Public Health, with Midwifery, Health Visiting and other relevant services should undertake a review of the current strategy and practice response to parenting education for first time and young parents.
The Croydon Safeguarding Children Partnership should review the wider operation of the arrangements for Early Help provision at Tier 2 of the agreed Threshold Guidance.
The Clinical Commissioning Group should review the guidance to GP Practices on linking Parent and Child records and childcare alerts – such as Was not Brought, child protection enquiries or concerns about possible domestic abuse to ensure that they are cross referenced in the records and the child’s vulnerability is noted on the parent’s record too.

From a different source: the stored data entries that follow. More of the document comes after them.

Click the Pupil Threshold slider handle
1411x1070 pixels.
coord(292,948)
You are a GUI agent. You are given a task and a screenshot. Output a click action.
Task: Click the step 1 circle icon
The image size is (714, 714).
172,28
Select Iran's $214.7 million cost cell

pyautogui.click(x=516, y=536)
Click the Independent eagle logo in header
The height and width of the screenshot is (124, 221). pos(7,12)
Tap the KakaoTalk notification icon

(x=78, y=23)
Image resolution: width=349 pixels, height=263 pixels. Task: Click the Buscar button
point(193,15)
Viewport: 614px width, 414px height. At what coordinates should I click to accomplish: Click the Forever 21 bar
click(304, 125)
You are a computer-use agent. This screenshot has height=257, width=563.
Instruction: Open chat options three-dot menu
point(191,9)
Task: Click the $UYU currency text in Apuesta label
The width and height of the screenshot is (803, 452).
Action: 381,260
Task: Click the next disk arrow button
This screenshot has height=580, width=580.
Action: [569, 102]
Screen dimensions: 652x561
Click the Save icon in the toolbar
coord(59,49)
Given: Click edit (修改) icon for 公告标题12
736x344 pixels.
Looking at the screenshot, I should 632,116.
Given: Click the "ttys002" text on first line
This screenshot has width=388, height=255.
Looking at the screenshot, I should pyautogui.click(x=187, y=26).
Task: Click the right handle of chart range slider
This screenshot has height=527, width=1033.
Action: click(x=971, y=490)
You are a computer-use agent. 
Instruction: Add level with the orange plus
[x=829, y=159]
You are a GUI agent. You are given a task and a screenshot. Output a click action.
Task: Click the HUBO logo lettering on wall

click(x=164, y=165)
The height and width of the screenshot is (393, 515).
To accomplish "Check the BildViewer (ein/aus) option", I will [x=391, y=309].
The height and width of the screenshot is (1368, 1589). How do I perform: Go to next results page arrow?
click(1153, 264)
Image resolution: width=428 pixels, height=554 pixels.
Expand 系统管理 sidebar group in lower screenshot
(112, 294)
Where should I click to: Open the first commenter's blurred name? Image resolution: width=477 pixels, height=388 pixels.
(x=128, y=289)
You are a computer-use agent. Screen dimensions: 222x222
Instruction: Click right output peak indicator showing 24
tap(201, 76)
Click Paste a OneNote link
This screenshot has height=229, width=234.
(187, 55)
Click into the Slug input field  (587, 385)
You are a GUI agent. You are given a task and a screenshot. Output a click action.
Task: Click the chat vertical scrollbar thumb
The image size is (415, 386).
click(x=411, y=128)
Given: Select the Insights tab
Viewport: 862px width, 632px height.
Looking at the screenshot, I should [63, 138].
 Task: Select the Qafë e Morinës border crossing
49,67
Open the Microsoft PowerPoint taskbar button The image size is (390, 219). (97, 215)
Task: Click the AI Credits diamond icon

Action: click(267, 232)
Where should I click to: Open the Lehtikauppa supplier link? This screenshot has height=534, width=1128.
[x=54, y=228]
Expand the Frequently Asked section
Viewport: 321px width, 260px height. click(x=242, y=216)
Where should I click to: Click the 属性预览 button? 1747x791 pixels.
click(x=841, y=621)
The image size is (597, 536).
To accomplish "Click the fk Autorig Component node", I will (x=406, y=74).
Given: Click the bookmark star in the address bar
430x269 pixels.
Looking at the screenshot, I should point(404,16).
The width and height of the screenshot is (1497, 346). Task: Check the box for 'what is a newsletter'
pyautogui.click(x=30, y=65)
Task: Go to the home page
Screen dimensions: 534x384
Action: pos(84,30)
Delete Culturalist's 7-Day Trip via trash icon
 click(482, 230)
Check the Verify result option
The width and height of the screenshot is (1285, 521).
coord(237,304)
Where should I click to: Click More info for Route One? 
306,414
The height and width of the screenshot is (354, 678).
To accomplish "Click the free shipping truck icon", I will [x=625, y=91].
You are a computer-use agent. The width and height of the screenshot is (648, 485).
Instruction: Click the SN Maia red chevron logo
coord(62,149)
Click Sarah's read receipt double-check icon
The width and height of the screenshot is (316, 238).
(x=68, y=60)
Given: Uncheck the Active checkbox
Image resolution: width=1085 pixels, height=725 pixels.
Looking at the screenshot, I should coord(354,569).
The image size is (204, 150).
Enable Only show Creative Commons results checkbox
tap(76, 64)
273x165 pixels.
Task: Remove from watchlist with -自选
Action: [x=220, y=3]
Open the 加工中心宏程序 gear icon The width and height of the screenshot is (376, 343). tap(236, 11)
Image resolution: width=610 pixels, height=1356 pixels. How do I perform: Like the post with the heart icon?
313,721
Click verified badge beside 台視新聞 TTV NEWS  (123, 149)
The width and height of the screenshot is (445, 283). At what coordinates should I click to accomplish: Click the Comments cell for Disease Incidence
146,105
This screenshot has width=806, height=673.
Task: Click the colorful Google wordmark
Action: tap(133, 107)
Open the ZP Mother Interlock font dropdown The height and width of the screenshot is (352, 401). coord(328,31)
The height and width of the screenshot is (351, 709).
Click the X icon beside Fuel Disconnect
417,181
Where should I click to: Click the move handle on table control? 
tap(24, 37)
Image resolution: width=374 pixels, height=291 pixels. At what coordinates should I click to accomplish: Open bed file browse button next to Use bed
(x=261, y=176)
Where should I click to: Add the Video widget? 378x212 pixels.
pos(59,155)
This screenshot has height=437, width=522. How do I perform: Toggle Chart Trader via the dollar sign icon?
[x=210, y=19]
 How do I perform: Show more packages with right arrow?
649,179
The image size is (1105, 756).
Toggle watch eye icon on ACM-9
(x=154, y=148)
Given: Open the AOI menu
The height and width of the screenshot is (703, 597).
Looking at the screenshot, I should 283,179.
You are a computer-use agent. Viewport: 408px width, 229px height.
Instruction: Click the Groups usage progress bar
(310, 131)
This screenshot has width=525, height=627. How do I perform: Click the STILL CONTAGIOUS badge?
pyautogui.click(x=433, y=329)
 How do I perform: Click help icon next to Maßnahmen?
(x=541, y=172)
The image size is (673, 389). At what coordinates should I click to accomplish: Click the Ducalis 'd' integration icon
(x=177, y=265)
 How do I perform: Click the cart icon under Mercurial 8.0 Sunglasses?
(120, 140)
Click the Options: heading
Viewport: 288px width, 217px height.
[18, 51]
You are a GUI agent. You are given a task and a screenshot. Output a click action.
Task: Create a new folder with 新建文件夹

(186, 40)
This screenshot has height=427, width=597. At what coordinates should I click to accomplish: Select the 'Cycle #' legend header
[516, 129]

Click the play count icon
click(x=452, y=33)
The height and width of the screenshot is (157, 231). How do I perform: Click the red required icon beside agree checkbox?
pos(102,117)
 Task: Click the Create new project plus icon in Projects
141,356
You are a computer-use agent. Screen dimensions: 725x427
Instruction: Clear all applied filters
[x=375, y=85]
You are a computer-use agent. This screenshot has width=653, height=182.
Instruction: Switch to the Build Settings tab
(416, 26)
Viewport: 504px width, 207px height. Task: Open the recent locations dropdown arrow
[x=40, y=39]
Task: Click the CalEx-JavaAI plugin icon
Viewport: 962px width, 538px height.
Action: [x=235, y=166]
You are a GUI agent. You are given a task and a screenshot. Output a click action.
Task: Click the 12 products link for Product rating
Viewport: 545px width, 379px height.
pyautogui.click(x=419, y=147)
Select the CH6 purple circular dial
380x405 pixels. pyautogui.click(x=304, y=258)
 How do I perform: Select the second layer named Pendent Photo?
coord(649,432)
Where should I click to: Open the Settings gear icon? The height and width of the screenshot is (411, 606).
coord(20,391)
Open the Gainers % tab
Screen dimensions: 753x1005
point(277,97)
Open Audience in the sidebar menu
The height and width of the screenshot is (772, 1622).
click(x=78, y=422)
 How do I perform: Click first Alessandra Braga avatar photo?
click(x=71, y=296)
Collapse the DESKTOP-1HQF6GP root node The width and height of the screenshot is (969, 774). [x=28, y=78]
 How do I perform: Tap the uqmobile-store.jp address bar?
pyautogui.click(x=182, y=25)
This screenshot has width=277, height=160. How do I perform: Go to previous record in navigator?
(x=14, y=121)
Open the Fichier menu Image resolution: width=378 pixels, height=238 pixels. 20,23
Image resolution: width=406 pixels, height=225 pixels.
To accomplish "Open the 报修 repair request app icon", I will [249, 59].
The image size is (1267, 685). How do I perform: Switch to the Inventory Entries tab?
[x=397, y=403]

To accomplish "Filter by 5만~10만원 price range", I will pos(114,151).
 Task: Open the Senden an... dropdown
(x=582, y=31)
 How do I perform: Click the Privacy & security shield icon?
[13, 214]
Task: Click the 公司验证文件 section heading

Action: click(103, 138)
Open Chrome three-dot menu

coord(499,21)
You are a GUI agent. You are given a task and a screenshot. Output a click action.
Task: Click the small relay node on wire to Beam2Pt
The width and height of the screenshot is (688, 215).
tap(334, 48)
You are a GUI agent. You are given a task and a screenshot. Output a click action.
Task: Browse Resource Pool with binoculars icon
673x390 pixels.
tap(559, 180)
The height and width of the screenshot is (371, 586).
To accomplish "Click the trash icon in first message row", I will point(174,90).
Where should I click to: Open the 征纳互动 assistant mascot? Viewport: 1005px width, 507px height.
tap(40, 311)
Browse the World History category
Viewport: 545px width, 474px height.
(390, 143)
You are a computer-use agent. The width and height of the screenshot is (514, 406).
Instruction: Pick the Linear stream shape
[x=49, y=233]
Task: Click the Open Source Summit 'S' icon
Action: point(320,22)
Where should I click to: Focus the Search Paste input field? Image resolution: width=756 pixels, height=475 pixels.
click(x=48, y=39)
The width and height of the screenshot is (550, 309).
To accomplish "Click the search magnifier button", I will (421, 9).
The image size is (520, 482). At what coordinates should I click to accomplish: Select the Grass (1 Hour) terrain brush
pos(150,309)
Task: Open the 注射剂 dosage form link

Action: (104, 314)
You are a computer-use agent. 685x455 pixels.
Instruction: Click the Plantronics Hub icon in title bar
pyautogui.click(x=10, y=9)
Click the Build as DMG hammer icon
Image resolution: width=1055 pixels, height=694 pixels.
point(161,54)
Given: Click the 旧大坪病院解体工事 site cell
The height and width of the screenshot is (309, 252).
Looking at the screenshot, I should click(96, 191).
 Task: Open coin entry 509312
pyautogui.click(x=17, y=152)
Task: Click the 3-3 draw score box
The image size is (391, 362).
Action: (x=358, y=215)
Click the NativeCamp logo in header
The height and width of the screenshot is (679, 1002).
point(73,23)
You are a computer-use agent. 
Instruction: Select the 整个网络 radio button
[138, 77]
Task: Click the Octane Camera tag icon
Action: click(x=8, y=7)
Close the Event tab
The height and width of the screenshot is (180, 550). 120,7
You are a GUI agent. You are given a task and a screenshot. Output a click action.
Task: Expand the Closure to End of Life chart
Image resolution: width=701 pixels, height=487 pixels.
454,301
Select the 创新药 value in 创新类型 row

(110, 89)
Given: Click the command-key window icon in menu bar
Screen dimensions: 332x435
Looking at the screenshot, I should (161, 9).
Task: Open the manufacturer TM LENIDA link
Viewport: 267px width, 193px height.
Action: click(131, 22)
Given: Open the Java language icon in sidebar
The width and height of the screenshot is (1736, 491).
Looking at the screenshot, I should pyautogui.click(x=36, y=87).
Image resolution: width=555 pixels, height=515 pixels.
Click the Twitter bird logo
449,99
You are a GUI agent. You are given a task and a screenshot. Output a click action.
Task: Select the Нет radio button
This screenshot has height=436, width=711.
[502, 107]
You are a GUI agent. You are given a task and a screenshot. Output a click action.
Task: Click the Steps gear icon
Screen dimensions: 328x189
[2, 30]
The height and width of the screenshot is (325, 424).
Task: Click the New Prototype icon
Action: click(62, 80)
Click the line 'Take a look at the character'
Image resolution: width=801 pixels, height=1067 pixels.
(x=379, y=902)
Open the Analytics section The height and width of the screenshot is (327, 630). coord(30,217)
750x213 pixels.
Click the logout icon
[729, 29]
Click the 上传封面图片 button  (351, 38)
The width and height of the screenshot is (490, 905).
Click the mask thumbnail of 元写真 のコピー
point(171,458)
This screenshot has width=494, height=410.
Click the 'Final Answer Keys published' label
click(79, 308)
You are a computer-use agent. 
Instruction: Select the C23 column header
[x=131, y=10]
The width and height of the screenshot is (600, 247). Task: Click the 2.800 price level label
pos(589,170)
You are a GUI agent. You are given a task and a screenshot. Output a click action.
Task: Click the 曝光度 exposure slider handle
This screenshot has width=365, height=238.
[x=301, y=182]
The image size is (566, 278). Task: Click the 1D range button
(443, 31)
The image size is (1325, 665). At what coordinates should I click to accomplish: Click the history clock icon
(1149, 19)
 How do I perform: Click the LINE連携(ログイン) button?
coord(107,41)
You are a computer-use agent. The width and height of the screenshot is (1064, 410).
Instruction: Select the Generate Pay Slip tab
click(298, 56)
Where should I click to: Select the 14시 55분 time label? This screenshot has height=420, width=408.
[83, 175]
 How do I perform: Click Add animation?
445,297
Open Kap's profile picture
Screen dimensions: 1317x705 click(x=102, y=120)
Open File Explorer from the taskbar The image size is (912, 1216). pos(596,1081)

“Ms A’s vulnerability from both her personal history and to alleged domestic abuse was recognised and she was offered services to support her in the early period. However, for reasons which are not fully clear she did not engage with services or dropped out, which was her right. There were no grounds for mandatory intervention. When alleged domestic abuse came to light this led to appropriate responses from the Family Justice Centre, Ms A was given good advice and offered support, but she did not continue with this.”
The recognition by the first Health Visitor that Ms A was vulnerable and required a Universal Plus pathway was good and there was good and persistent work to engage with Ms A as a young mother. A systems dynamic of a move of temporary housing, which was an improvement for Ms A and Ben, meant that the continuity of health visiting was broken. Although assessed as needing an enhanced service this was not followed up by the second health visiting team, which it is understood had staffing difficulties and pressures at the time, the report acknowledged.
“The clinical assessments into Ben’s head injury in May 2019 were rigorous and considered the possibility of non-accidental injury but on balance made a judgement that the injuries were probably accidental; but concerns remained. This raises a question about the point at which a child protection strategy discussion with other key agencies should be considered and whether this should be during the clinical assessment or at the end of the clinical assessment,” said the report.
“The referral from the hospital requesting a social care assessment was lacking in depth about the uncertainty that still remained about the cause of Ben’s injuries. The identity of the male in the household was not established and without being in a formal multi-agency safeguarding framework there was no possibility to complete checks on him that would have revealed a worrying background. These are difficult practice judgement calls which clinicians make all the time and it is clear from this review that the clinicians explored the injuries carefully and also sought specialist advice. It is not practical to say that every consideration of a head injury in a child must result in a Strategy Discussion as many will be accidents but where there are doubts about cause the value of a multi-disciplinary discussion should be considered,” it added.
The decision by children’s social care to overturn the previous decision to undertake an assessment was made in a bigger systems context of the high incidence of referrals being made to social care which were unsuccessful because parents were not fully engaged, had not given consent and there was not a clear threshold for child protection.
The safeguarding system was slowly emerging from being “inadequate” and was more crisis-led and thus seeking to accept only the highest priority referrals. To close the case without informing the hospital was a mistake as this would have led to further dialogue about the hospital’s concerns.
“The police call out in July 2019 when Mr D was identified was not shared with Children’s Services, as it should have been, and given information about Mr D would probably have led to a Child and Family Assessment. This would have identified potential risk to Ben,” the report concluded.